YOUR ASSIGNMENT >>
Going from the line that contains "Select the Apr" through the last line of the records, set down each line again exactly, both included, with pictures left out.

PROVIDED ENTRIES >>
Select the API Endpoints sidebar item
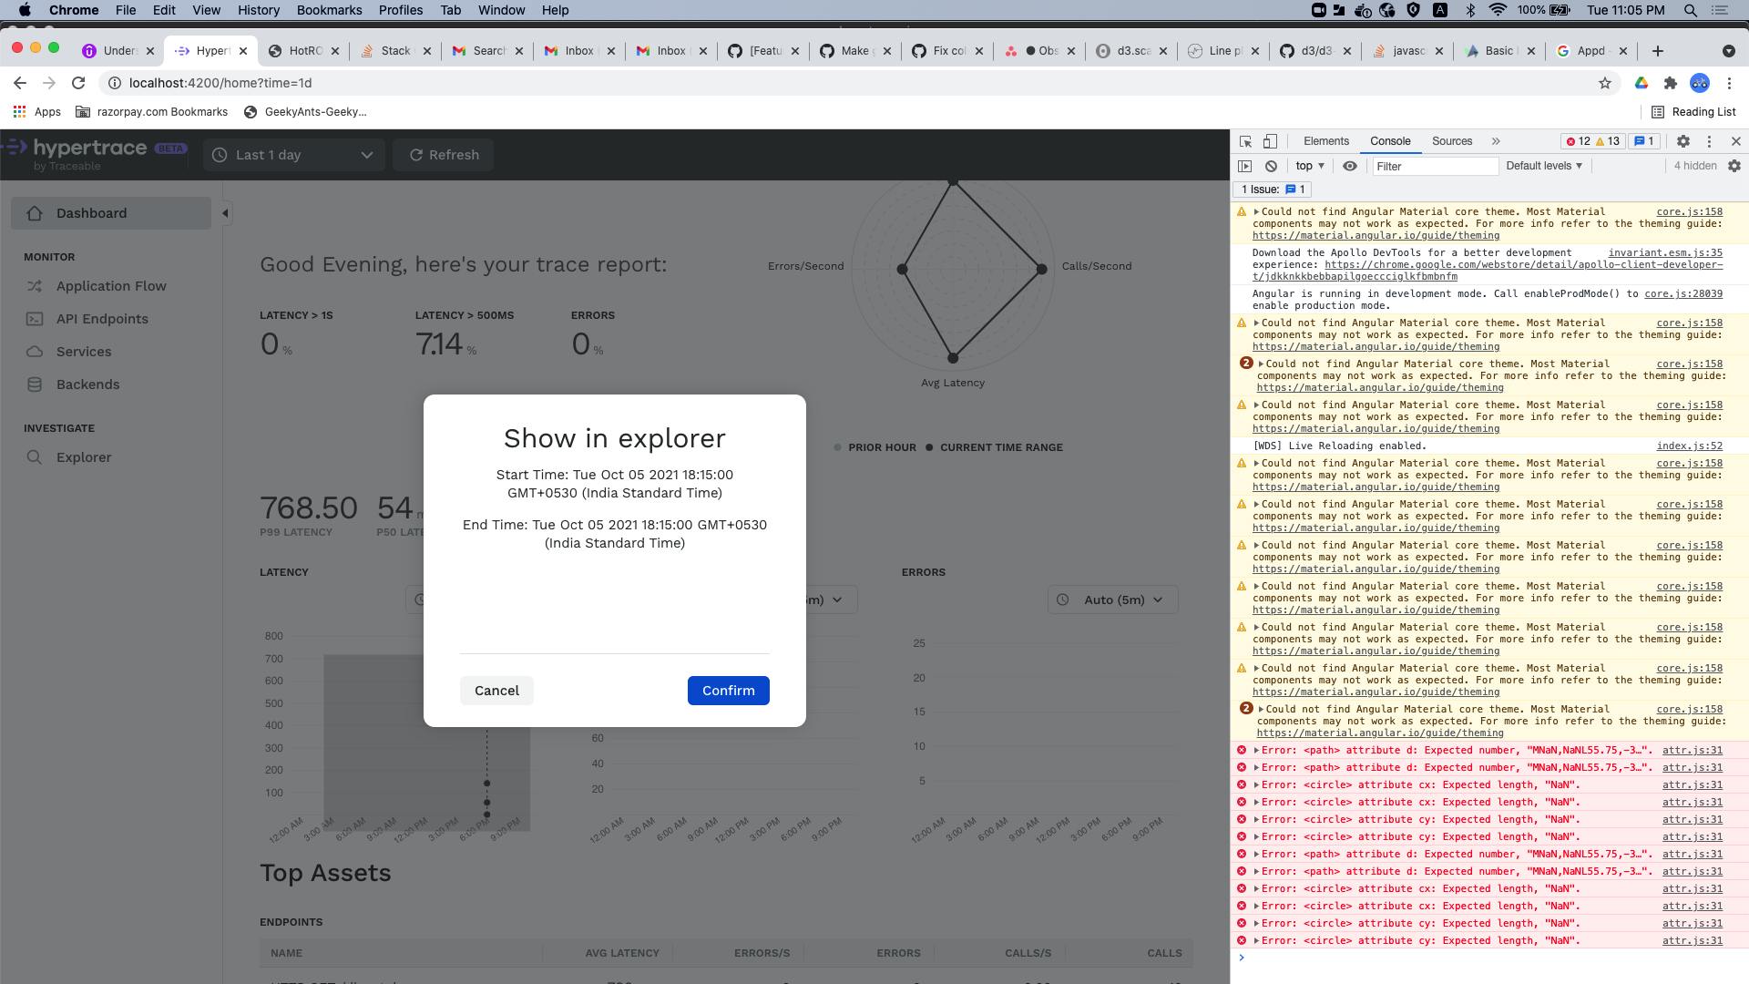This screenshot has height=984, width=1749. 101,318
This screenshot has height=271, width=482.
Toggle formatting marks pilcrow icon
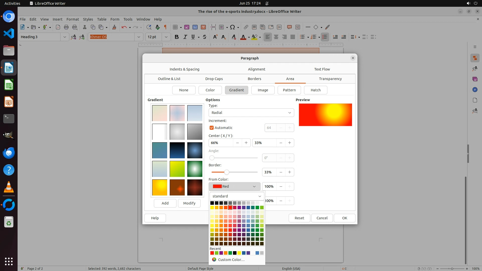tap(165, 27)
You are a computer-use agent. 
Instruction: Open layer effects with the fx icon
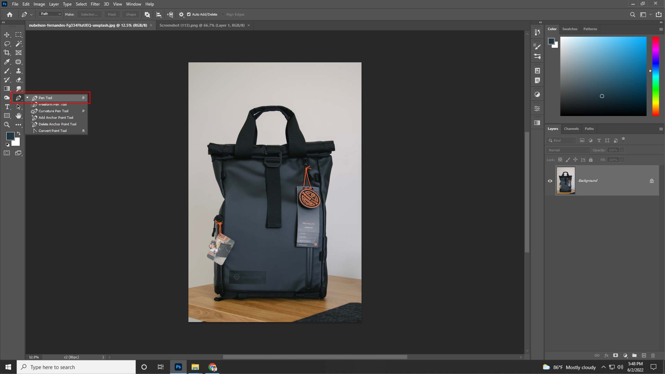pos(606,355)
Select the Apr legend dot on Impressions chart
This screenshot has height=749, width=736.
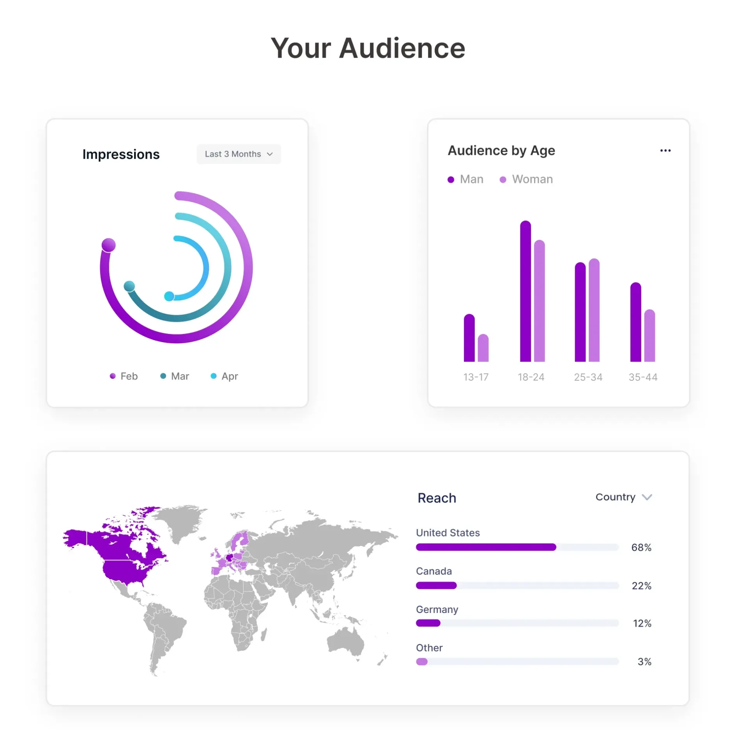tap(214, 376)
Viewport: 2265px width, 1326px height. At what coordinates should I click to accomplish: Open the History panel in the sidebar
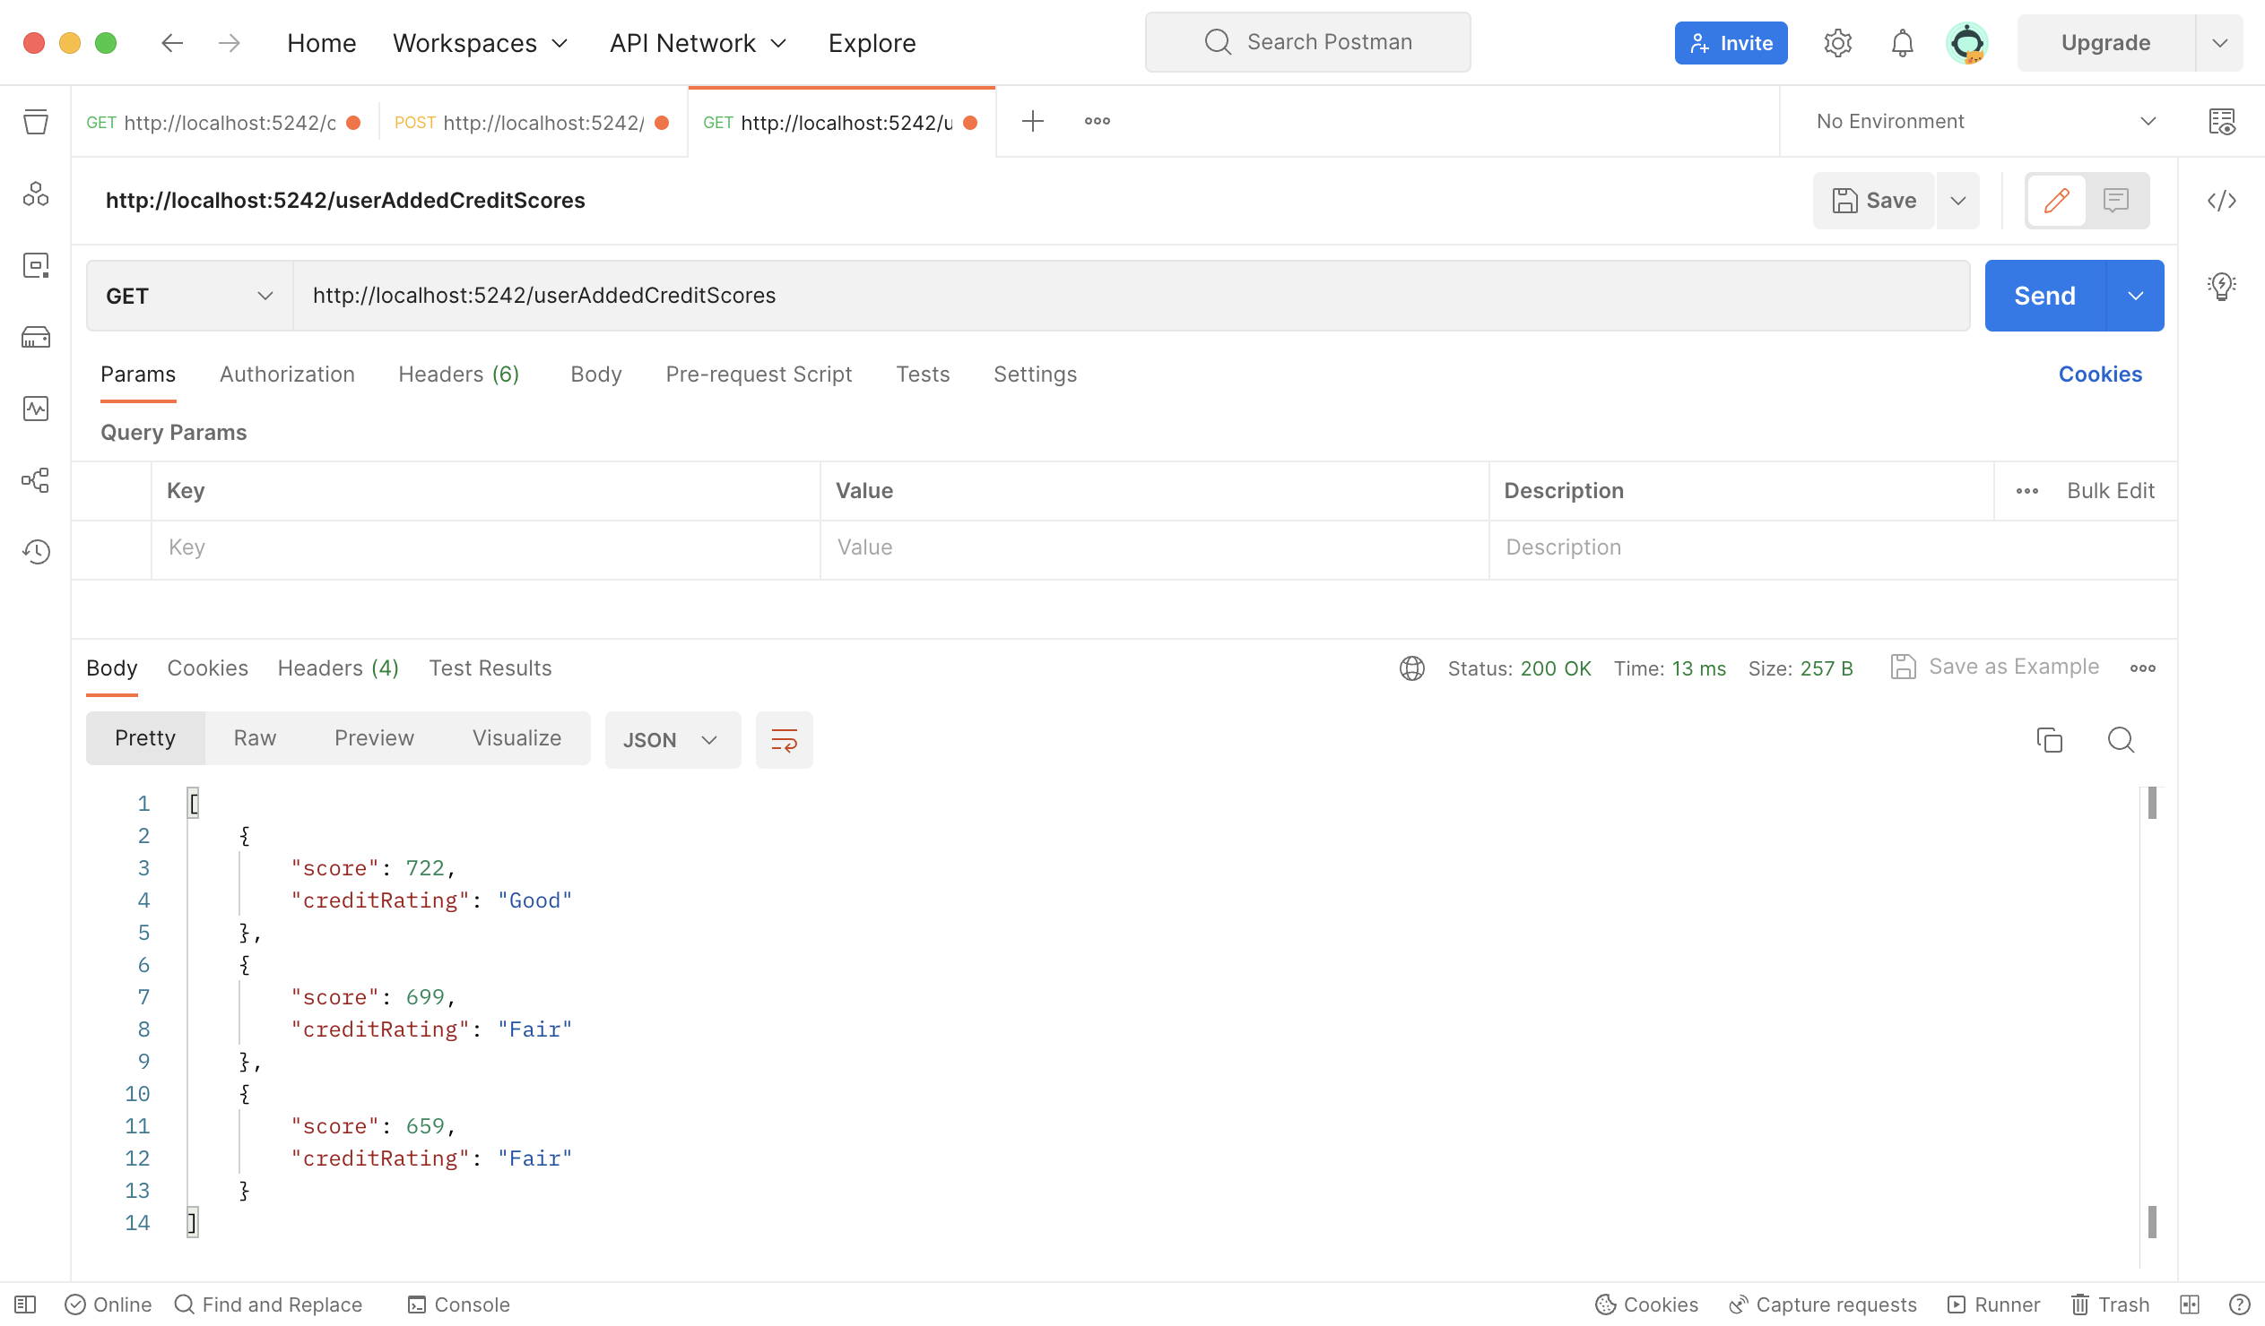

TASK OUTPUT >>
Select the Apr legend dot on Impressions chart
This screenshot has height=749, width=736.
tap(214, 376)
Viewport: 2265px width, 1326px height. At what coordinates should I click to accomplish: Open the History panel in the sidebar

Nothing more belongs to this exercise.